▶ **Exercise directions**
The lines below, all of them, should be returned exactly as they appear.

(Stored dataset items)
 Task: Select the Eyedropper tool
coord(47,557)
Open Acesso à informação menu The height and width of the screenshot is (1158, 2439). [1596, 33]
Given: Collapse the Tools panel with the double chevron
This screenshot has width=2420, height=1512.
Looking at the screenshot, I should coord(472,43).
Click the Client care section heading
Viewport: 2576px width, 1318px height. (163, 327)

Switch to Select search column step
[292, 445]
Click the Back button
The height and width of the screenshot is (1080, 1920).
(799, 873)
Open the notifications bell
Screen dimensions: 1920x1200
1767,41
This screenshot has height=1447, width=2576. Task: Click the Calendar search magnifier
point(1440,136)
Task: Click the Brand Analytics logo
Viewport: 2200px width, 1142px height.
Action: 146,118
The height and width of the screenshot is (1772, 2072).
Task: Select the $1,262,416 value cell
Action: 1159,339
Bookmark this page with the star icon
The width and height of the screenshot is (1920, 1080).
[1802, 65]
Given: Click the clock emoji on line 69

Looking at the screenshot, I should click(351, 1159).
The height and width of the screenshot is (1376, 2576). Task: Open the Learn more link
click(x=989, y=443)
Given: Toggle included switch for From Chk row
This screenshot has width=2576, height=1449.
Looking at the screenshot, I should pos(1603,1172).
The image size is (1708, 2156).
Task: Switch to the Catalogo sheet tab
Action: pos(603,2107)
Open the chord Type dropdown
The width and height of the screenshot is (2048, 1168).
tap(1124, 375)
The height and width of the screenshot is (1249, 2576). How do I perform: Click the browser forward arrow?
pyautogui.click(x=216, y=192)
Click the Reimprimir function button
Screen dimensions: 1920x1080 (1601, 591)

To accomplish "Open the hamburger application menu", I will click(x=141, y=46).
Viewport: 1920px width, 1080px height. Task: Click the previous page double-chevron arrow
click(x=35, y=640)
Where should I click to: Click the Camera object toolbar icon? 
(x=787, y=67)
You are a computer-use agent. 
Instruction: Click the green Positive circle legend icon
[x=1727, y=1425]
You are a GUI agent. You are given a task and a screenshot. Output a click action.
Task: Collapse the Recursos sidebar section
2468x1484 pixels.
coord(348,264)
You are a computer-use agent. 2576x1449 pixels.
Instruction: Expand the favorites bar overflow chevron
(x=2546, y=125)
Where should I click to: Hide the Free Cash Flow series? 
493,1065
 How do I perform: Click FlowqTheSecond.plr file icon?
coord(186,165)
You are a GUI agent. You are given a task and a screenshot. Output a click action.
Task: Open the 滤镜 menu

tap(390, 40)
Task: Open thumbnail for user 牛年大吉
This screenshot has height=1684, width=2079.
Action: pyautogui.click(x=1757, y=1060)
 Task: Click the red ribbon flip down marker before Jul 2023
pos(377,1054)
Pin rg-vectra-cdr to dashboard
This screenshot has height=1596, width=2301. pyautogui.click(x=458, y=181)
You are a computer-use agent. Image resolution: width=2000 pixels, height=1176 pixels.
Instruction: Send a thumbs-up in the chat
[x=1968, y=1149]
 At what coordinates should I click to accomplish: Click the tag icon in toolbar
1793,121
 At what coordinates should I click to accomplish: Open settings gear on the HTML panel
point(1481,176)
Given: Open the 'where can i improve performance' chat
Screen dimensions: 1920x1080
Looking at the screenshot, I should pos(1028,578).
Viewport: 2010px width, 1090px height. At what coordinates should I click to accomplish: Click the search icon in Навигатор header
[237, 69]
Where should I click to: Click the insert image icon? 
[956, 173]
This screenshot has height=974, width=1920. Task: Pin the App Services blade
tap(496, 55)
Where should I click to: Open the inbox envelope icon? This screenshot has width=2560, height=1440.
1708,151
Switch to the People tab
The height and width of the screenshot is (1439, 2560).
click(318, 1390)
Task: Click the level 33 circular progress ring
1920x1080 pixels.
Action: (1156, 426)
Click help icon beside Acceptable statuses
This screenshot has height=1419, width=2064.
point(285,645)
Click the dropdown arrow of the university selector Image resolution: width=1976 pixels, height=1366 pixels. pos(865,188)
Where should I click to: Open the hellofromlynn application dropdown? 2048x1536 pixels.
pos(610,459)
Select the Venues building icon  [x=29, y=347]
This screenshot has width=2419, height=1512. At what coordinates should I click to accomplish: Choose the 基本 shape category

▶ **Completed exercise**
 Task: Select the Eyedropper tool
coord(47,557)
Open Acesso à informação menu The height and width of the screenshot is (1158, 2439). [1596, 33]
Given: Collapse the Tools panel with the double chevron
This screenshot has width=2420, height=1512.
Looking at the screenshot, I should coord(472,43).
Click the Client care section heading
Viewport: 2576px width, 1318px height. (163, 327)

Switch to Select search column step
[292, 445]
Click the Back button
The height and width of the screenshot is (1080, 1920).
(799, 873)
Open the notifications bell
Screen dimensions: 1920x1200
1767,41
This screenshot has height=1447, width=2576. Task: Click the Calendar search magnifier
point(1440,136)
Task: Click the Brand Analytics logo
Viewport: 2200px width, 1142px height.
Action: 146,118
The height and width of the screenshot is (1772, 2072).
Task: Select the $1,262,416 value cell
Action: 1159,339
Bookmark this page with the star icon
The width and height of the screenshot is (1920, 1080).
[1802, 65]
Given: Click the clock emoji on line 69

Looking at the screenshot, I should click(351, 1159).
The height and width of the screenshot is (1376, 2576). Task: Open the Learn more link
click(x=989, y=443)
Given: Toggle included switch for From Chk row
This screenshot has width=2576, height=1449.
Looking at the screenshot, I should pos(1603,1172).
The image size is (1708, 2156).
Task: Switch to the Catalogo sheet tab
Action: pos(603,2107)
Open the chord Type dropdown
The width and height of the screenshot is (2048, 1168).
tap(1124, 375)
The height and width of the screenshot is (1249, 2576). How do I perform: Click the browser forward arrow?
pyautogui.click(x=216, y=192)
Click the Reimprimir function button
Screen dimensions: 1920x1080 (1601, 591)

To accomplish "Open the hamburger application menu", I will click(x=141, y=46).
Viewport: 1920px width, 1080px height. Task: Click the previous page double-chevron arrow
click(x=35, y=640)
Where should I click to: Click the Camera object toolbar icon? 
(x=787, y=67)
You are a computer-use agent. 
Instruction: Click the green Positive circle legend icon
[x=1727, y=1425]
You are a GUI agent. You are given a task and a screenshot. Output a click action.
Task: Collapse the Recursos sidebar section
2468x1484 pixels.
coord(348,264)
You are a computer-use agent. 2576x1449 pixels.
Instruction: Expand the favorites bar overflow chevron
(x=2546, y=125)
Where should I click to: Hide the Free Cash Flow series? 
493,1065
 How do I perform: Click FlowqTheSecond.plr file icon?
coord(186,165)
You are a GUI agent. You are given a task and a screenshot. Output a click action.
Task: Open the 滤镜 menu

tap(390, 40)
Task: Open thumbnail for user 牛年大吉
This screenshot has height=1684, width=2079.
Action: pyautogui.click(x=1757, y=1060)
 Task: Click the red ribbon flip down marker before Jul 2023
pos(377,1054)
Pin rg-vectra-cdr to dashboard
This screenshot has height=1596, width=2301. pyautogui.click(x=458, y=181)
You are a computer-use agent. Image resolution: width=2000 pixels, height=1176 pixels.
Instruction: Send a thumbs-up in the chat
[x=1968, y=1149]
 At what coordinates should I click to accomplish: Click the tag icon in toolbar
1793,121
 At what coordinates should I click to accomplish: Open settings gear on the HTML panel
point(1481,176)
Given: Open the 'where can i improve performance' chat
Screen dimensions: 1920x1080
Looking at the screenshot, I should pos(1028,578).
Viewport: 2010px width, 1090px height. At what coordinates should I click to accomplish: Click the search icon in Навигатор header
[237, 69]
Where should I click to: Click the insert image icon? 
[956, 173]
This screenshot has height=974, width=1920. Task: Pin the App Services blade
tap(496, 55)
Where should I click to: Open the inbox envelope icon? This screenshot has width=2560, height=1440.
1708,151
Switch to the People tab
The height and width of the screenshot is (1439, 2560).
click(318, 1390)
Task: Click the level 33 circular progress ring
1920x1080 pixels.
Action: (1156, 426)
Click help icon beside Acceptable statuses
This screenshot has height=1419, width=2064.
point(285,645)
Click the dropdown arrow of the university selector Image resolution: width=1976 pixels, height=1366 pixels. pos(865,188)
Where should I click to: Open the hellofromlynn application dropdown? 2048x1536 pixels.
pos(610,459)
Select the Venues building icon  [x=29, y=347]
This screenshot has width=2419, height=1512. At what coordinates should I click to accomplish: Choose the 基本 shape category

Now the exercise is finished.